Output every entry verbatim.
[Provided records]
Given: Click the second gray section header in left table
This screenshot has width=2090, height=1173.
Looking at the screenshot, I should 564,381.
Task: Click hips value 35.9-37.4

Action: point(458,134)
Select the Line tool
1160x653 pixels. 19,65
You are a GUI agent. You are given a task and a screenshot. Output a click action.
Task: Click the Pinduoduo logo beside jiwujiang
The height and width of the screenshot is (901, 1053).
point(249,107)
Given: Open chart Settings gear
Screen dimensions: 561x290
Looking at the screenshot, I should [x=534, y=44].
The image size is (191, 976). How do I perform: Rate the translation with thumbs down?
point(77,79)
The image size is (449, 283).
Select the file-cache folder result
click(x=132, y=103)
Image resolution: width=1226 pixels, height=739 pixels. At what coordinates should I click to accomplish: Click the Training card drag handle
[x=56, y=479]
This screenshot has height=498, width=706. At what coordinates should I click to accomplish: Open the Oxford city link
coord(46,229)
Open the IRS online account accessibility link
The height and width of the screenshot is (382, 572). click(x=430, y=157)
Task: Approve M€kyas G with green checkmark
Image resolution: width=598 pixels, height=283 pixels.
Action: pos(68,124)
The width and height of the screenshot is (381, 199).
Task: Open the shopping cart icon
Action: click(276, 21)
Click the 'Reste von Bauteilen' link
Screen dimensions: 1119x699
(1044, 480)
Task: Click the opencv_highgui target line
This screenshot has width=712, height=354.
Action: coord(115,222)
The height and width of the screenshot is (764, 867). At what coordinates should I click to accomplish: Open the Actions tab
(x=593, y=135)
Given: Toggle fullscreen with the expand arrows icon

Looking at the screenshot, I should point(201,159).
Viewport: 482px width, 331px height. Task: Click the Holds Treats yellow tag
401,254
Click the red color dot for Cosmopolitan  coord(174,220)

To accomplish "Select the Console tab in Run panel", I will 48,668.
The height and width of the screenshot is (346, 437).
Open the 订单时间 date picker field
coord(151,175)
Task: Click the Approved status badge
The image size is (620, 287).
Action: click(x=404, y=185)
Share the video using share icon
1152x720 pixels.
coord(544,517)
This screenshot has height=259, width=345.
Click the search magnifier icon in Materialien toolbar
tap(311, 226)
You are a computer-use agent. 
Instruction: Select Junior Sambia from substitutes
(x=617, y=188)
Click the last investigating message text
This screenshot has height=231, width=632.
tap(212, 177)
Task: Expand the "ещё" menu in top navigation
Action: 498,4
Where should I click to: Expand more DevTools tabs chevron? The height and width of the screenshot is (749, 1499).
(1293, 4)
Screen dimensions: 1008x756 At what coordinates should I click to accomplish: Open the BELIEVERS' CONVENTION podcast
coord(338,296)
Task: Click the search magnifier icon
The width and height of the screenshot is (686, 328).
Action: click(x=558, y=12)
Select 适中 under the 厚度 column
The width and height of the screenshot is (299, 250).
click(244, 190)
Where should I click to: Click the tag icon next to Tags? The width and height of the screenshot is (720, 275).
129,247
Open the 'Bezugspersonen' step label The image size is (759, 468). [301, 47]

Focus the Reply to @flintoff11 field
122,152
[/Provided records]
- Exercise answer:
Given: Click the second gray section header in left table
This screenshot has width=2090, height=1173.
Looking at the screenshot, I should 564,381.
Task: Click hips value 35.9-37.4

Action: point(458,134)
Select the Line tool
1160x653 pixels. 19,65
You are a GUI agent. You are given a task and a screenshot. Output a click action.
Task: Click the Pinduoduo logo beside jiwujiang
The height and width of the screenshot is (901, 1053).
point(249,107)
Given: Open chart Settings gear
Screen dimensions: 561x290
Looking at the screenshot, I should [x=534, y=44].
The image size is (191, 976). How do I perform: Rate the translation with thumbs down?
point(77,79)
The image size is (449, 283).
Select the file-cache folder result
click(x=132, y=103)
Image resolution: width=1226 pixels, height=739 pixels. At what coordinates should I click to accomplish: Click the Training card drag handle
[x=56, y=479]
This screenshot has height=498, width=706. At what coordinates should I click to accomplish: Open the Oxford city link
coord(46,229)
Open the IRS online account accessibility link
The height and width of the screenshot is (382, 572). click(x=430, y=157)
Task: Approve M€kyas G with green checkmark
Image resolution: width=598 pixels, height=283 pixels.
Action: pos(68,124)
The width and height of the screenshot is (381, 199).
Task: Open the shopping cart icon
Action: click(276, 21)
Click the 'Reste von Bauteilen' link
Screen dimensions: 1119x699
(1044, 480)
Task: Click the opencv_highgui target line
This screenshot has width=712, height=354.
Action: coord(115,222)
The height and width of the screenshot is (764, 867). At what coordinates should I click to accomplish: Open the Actions tab
(x=593, y=135)
Given: Toggle fullscreen with the expand arrows icon

Looking at the screenshot, I should point(201,159).
Viewport: 482px width, 331px height. Task: Click the Holds Treats yellow tag
401,254
Click the red color dot for Cosmopolitan  coord(174,220)

To accomplish "Select the Console tab in Run panel", I will 48,668.
The height and width of the screenshot is (346, 437).
Open the 订单时间 date picker field
coord(151,175)
Task: Click the Approved status badge
The image size is (620, 287).
Action: click(x=404, y=185)
Share the video using share icon
1152x720 pixels.
coord(544,517)
This screenshot has height=259, width=345.
Click the search magnifier icon in Materialien toolbar
tap(311, 226)
You are a computer-use agent. 
Instruction: Select Junior Sambia from substitutes
(x=617, y=188)
Click the last investigating message text
This screenshot has height=231, width=632.
tap(212, 177)
Task: Expand the "ещё" menu in top navigation
Action: 498,4
Where should I click to: Expand more DevTools tabs chevron? The height and width of the screenshot is (749, 1499).
(1293, 4)
Screen dimensions: 1008x756 At what coordinates should I click to accomplish: Open the BELIEVERS' CONVENTION podcast
coord(338,296)
Task: Click the search magnifier icon
The width and height of the screenshot is (686, 328).
Action: click(x=558, y=12)
Select 适中 under the 厚度 column
The width and height of the screenshot is (299, 250).
click(244, 190)
Where should I click to: Click the tag icon next to Tags? The width and height of the screenshot is (720, 275).
129,247
Open the 'Bezugspersonen' step label The image size is (759, 468). [301, 47]

Focus the Reply to @flintoff11 field
122,152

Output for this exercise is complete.